For I64 images, the value of a symbol that is a function can be expressed in two ways:

• If the linker has created a function descriptor (called a procedure descriptor on Alpha) the value is the address of the function descriptor. This is listed in the Symbol Cross Reference portion of the map with the suffix -R or in the Symbols By Value portion of the map with the prefix R-.
• If the symbol is a function, and the linker has not created a function descriptor, the value of a symbol is the location within the image of the entry point of the function. This information is listed in the Symbol Cross Reference portion of the map with the suffix -RC or in the Symbols By Value portion of the map with the prefix RC-. R is the label that means relocatable, and C is the label that means code address.

The function descriptor created by the linker is a pair of quadwords that contain the Global Pointer (GP) for the image and the pointer to the entry point of the function. Note that on I64, the linker creates the function descriptors rather than the compiler. The linker also chooses the value for the GP, which is an address that the code segment uses to access the short data segment. It accesses different parts of the short data segment by using different offsets to the value the linker has chosen for the GP.

If the symbol is data, it can be either relocatable or not relocatable. The linker uses the R prefix or suffix in the map to indicate relocation.

2.2.2 Processing Shareable Images

When the linker processes a shareable image, it processes all the universal symbol definitions in the GST of the image. Because the linker creates the GST of a shareable image in the same format as an object module's symbol table, the processing of shareable images for symbol resolution is similar to the processing of object modules. The linker sets an attribute that flags the symbol as protected, which also indicates a universal symbol when the linker creates an image. Note that the linker includes only those universal symbols in the map file that resolve references, thus eliminating extraneous symbols in the linker map.

For example, the program in Example 2-2 (in Section 2.2.1) can be implemented as a shareable image. (For information about creating a shareable image, see Chapter 4.) The shareable image can be included in the link operation as in the following example:

$ LINK/MAP/FULL MY_MAIN, SYS$INPUT/OPT MY_MATH.EXE/SHAREABLE [Ctrl/Z]

The GST created by the linker for the shareable image MY_MATH.EXE contains the universal definition of the symbol MYSUB , as well as the other symbols defined in the module.

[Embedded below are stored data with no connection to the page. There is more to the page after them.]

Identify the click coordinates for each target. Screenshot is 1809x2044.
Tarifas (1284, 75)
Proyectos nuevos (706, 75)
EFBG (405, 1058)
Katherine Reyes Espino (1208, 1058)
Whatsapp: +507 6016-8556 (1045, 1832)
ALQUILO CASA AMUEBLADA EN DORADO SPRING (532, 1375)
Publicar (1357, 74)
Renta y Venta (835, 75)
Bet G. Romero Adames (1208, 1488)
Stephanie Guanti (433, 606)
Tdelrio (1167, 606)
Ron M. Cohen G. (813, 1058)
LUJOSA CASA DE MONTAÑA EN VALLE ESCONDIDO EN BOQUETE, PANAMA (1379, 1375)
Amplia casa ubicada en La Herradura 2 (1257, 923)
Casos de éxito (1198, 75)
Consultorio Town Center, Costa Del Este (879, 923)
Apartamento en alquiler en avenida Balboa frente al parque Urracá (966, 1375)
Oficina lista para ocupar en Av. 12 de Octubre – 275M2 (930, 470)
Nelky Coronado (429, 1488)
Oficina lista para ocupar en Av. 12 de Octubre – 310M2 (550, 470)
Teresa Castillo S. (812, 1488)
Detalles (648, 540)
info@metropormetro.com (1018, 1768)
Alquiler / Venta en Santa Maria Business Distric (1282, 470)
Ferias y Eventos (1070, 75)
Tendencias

Because images cannot be examined using a text editor, the following representations of the GST are taken from the output of the ANALYZE/IMAGE utility:

$ CC MY_MATH.C $ LINK/MAP/FULL/CROSS/SHAREABLE MY_MATH.OBJ,SYS$INPUT/OPT SYMBOL_VECTOR=(MYADD=PROCEDURE,- MYSUB=PROCEDURE,- MYMUL=PROCEDURE,- MYDIV=PROCEDURE) [Ctrl/Z] $ ANALYZE/IMAGE/SECTION=SYMTAB MY_MATH.EXE [Ctrl/Z] . . . Symbol 3. (00000003) "MYSUB" Name Index in Sec. 2.: 0000000D 13. Symbol Info Field: 12 Symbol Type: 02 STT_FUNC Symbol Binding: 01 STB_GLOBAL Symbol 'Other' Field: 93 Symbol Visibility 03 STV_PROTECTED Function Type 10 VMS_SFT_SYMV_IDX Linkage Type 80 VMS_STL_STD Bound to section: 0008 8. "$LINKER RELOCATABLE_SYMBOL" Symbol Value 0000000000000001 1. Size associated with sym: 0000000000000000

For I64 images, STV_PROTECTED indicates a universal definition. The "Symbol Type, STT_FUNC, indicates that this symbol represents a function (or procedure). The Function Type, VMS_SFT_SYMV_IDX, indicates that the symbol value (in this case 1) is the index into the symbol vector of the pointer to the function descriptor for MYSUB .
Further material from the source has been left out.